Instructions to follow: Please copy each of the items below word for word, keeping every line in its original order.

(Entries on locating words and elements)
.....
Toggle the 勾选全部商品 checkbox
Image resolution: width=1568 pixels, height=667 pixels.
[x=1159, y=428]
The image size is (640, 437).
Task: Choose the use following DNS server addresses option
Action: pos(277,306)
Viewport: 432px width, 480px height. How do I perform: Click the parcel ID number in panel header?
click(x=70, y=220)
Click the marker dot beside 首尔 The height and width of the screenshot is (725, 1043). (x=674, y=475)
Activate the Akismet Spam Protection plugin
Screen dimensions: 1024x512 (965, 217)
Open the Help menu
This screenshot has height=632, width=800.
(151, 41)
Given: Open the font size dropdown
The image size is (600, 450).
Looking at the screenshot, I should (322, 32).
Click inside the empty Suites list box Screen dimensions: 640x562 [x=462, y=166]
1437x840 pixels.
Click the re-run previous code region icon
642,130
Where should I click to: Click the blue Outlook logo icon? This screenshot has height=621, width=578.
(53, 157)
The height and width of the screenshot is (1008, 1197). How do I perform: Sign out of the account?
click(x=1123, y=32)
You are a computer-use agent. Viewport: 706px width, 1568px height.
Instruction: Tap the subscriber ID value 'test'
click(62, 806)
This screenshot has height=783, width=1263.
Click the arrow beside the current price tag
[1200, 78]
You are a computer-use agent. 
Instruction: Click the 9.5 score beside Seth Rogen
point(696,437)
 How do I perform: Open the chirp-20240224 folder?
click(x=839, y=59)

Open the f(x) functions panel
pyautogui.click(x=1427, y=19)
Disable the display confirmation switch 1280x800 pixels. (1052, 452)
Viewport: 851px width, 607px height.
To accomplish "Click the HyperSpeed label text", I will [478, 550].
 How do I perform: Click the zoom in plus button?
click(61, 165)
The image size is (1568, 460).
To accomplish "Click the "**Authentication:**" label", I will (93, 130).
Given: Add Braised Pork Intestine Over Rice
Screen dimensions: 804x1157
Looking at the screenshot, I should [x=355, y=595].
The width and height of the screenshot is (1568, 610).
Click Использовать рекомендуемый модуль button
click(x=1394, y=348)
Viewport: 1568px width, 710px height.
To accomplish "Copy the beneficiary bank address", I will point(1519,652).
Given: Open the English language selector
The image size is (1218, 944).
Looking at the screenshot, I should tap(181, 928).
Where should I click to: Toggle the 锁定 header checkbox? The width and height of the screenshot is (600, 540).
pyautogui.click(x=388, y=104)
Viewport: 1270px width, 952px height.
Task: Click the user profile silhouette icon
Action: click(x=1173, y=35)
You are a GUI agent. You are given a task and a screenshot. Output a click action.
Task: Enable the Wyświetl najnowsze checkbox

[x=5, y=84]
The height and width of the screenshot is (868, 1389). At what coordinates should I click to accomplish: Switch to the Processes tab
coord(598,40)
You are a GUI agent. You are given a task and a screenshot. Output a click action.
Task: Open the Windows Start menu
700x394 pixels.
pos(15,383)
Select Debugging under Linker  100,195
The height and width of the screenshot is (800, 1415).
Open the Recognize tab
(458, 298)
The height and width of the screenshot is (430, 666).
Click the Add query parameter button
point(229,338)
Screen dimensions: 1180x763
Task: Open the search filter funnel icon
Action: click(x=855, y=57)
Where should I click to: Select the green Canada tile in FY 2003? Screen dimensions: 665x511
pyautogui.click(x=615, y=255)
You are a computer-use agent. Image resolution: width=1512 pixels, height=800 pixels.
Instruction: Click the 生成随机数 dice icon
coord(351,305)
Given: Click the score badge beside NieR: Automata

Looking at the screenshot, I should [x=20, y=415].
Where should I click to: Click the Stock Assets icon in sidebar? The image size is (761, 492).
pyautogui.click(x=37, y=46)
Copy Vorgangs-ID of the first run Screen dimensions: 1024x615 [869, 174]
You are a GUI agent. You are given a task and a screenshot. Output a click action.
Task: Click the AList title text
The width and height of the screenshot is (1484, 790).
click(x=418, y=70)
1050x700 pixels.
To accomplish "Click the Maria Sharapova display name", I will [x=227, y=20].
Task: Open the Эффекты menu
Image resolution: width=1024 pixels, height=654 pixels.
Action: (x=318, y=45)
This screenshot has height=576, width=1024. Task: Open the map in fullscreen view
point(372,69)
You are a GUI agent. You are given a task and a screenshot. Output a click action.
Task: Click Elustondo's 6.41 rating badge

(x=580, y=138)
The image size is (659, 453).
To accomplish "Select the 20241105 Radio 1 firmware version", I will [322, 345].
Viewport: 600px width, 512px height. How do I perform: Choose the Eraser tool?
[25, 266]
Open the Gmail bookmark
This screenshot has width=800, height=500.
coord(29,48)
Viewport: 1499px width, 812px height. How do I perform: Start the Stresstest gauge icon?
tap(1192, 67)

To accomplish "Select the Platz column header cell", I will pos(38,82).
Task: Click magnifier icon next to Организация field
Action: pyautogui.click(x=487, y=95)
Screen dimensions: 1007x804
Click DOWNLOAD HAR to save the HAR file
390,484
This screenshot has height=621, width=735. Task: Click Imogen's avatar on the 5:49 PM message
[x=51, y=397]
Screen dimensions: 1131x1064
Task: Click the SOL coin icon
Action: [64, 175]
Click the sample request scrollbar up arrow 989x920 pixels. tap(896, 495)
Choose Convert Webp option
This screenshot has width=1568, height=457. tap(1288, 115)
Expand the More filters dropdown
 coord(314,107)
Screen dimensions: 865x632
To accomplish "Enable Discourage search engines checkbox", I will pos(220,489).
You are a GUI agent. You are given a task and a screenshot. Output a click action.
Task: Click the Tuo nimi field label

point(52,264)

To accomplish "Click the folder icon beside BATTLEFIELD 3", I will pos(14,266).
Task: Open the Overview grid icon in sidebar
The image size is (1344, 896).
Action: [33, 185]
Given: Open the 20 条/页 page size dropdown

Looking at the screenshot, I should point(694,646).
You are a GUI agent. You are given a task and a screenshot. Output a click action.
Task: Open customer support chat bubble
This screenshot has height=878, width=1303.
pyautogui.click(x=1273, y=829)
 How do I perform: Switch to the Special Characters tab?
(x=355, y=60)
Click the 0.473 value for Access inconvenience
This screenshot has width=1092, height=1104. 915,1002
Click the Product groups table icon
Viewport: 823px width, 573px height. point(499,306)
.....
Answer in full:
Toggle the 勾选全部商品 checkbox
Image resolution: width=1568 pixels, height=667 pixels.
[x=1159, y=428]
The image size is (640, 437).
Task: Choose the use following DNS server addresses option
Action: pos(277,306)
Viewport: 432px width, 480px height. How do I perform: Click the parcel ID number in panel header?
click(x=70, y=220)
Click the marker dot beside 首尔 The height and width of the screenshot is (725, 1043). (x=674, y=475)
Activate the Akismet Spam Protection plugin
Screen dimensions: 1024x512 (965, 217)
Open the Help menu
This screenshot has height=632, width=800.
(151, 41)
Given: Open the font size dropdown
The image size is (600, 450).
Looking at the screenshot, I should (322, 32).
Click inside the empty Suites list box Screen dimensions: 640x562 [x=462, y=166]
1437x840 pixels.
Click the re-run previous code region icon
642,130
Where should I click to: Click the blue Outlook logo icon? This screenshot has height=621, width=578.
(53, 157)
The height and width of the screenshot is (1008, 1197). How do I perform: Sign out of the account?
click(x=1123, y=32)
You are a computer-use agent. Viewport: 706px width, 1568px height.
Instruction: Tap the subscriber ID value 'test'
click(62, 806)
This screenshot has height=783, width=1263.
Click the arrow beside the current price tag
[1200, 78]
You are a computer-use agent. 
Instruction: Click the 9.5 score beside Seth Rogen
point(696,437)
 How do I perform: Open the chirp-20240224 folder?
click(x=839, y=59)

Open the f(x) functions panel
pyautogui.click(x=1427, y=19)
Disable the display confirmation switch 1280x800 pixels. (1052, 452)
Viewport: 851px width, 607px height.
To accomplish "Click the HyperSpeed label text", I will [478, 550].
 How do I perform: Click the zoom in plus button?
click(61, 165)
The image size is (1568, 460).
To accomplish "Click the "**Authentication:**" label", I will (93, 130).
Given: Add Braised Pork Intestine Over Rice
Screen dimensions: 804x1157
Looking at the screenshot, I should [x=355, y=595].
The width and height of the screenshot is (1568, 610).
Click Использовать рекомендуемый модуль button
click(x=1394, y=348)
Viewport: 1568px width, 710px height.
To accomplish "Copy the beneficiary bank address", I will point(1519,652).
Given: Open the English language selector
The image size is (1218, 944).
Looking at the screenshot, I should tap(181, 928).
Where should I click to: Toggle the 锁定 header checkbox? The width and height of the screenshot is (600, 540).
pyautogui.click(x=388, y=104)
Viewport: 1270px width, 952px height.
Task: Click the user profile silhouette icon
Action: click(x=1173, y=35)
You are a GUI agent. You are given a task and a screenshot. Output a click action.
Task: Enable the Wyświetl najnowsze checkbox

[x=5, y=84]
The height and width of the screenshot is (868, 1389). At what coordinates should I click to accomplish: Switch to the Processes tab
coord(598,40)
You are a GUI agent. You are given a task and a screenshot. Output a click action.
Task: Open the Windows Start menu
700x394 pixels.
pos(15,383)
Select Debugging under Linker  100,195
The height and width of the screenshot is (800, 1415).
Open the Recognize tab
(458, 298)
The height and width of the screenshot is (430, 666).
Click the Add query parameter button
point(229,338)
Screen dimensions: 1180x763
Task: Open the search filter funnel icon
Action: click(x=855, y=57)
Where should I click to: Select the green Canada tile in FY 2003? Screen dimensions: 665x511
pyautogui.click(x=615, y=255)
You are a computer-use agent. Image resolution: width=1512 pixels, height=800 pixels.
Instruction: Click the 生成随机数 dice icon
coord(351,305)
Given: Click the score badge beside NieR: Automata

Looking at the screenshot, I should [x=20, y=415].
Where should I click to: Click the Stock Assets icon in sidebar? The image size is (761, 492).
pyautogui.click(x=37, y=46)
Copy Vorgangs-ID of the first run Screen dimensions: 1024x615 [869, 174]
You are a GUI agent. You are given a task and a screenshot. Output a click action.
Task: Click the AList title text
The width and height of the screenshot is (1484, 790).
click(x=418, y=70)
1050x700 pixels.
To accomplish "Click the Maria Sharapova display name", I will [x=227, y=20].
Task: Open the Эффекты menu
Image resolution: width=1024 pixels, height=654 pixels.
Action: (x=318, y=45)
This screenshot has height=576, width=1024. Task: Open the map in fullscreen view
point(372,69)
You are a GUI agent. You are given a task and a screenshot. Output a click action.
Task: Click Elustondo's 6.41 rating badge

(x=580, y=138)
The image size is (659, 453).
To accomplish "Select the 20241105 Radio 1 firmware version", I will [322, 345].
Viewport: 600px width, 512px height. How do I perform: Choose the Eraser tool?
[25, 266]
Open the Gmail bookmark
This screenshot has width=800, height=500.
coord(29,48)
Viewport: 1499px width, 812px height. How do I perform: Start the Stresstest gauge icon?
tap(1192, 67)

To accomplish "Select the Platz column header cell", I will pos(38,82).
Task: Click magnifier icon next to Организация field
Action: pyautogui.click(x=487, y=95)
Screen dimensions: 1007x804
Click DOWNLOAD HAR to save the HAR file
390,484
This screenshot has height=621, width=735. Task: Click Imogen's avatar on the 5:49 PM message
[x=51, y=397]
Screen dimensions: 1131x1064
Task: Click the SOL coin icon
Action: [64, 175]
Click the sample request scrollbar up arrow 989x920 pixels. tap(896, 495)
Choose Convert Webp option
This screenshot has width=1568, height=457. tap(1288, 115)
Expand the More filters dropdown
 coord(314,107)
Screen dimensions: 865x632
To accomplish "Enable Discourage search engines checkbox", I will pos(220,489).
You are a GUI agent. You are given a task and a screenshot. Output a click action.
Task: Click the Tuo nimi field label

point(52,264)

To accomplish "Click the folder icon beside BATTLEFIELD 3", I will pos(14,266).
Task: Open the Overview grid icon in sidebar
The image size is (1344, 896).
Action: [33, 185]
Given: Open the 20 条/页 page size dropdown

Looking at the screenshot, I should point(694,646).
You are a GUI agent. You are given a task and a screenshot. Output a click action.
Task: Open customer support chat bubble
This screenshot has height=878, width=1303.
pyautogui.click(x=1273, y=829)
 How do I perform: Switch to the Special Characters tab?
(x=355, y=60)
Click the 0.473 value for Access inconvenience
This screenshot has width=1092, height=1104. 915,1002
Click the Product groups table icon
Viewport: 823px width, 573px height. point(499,306)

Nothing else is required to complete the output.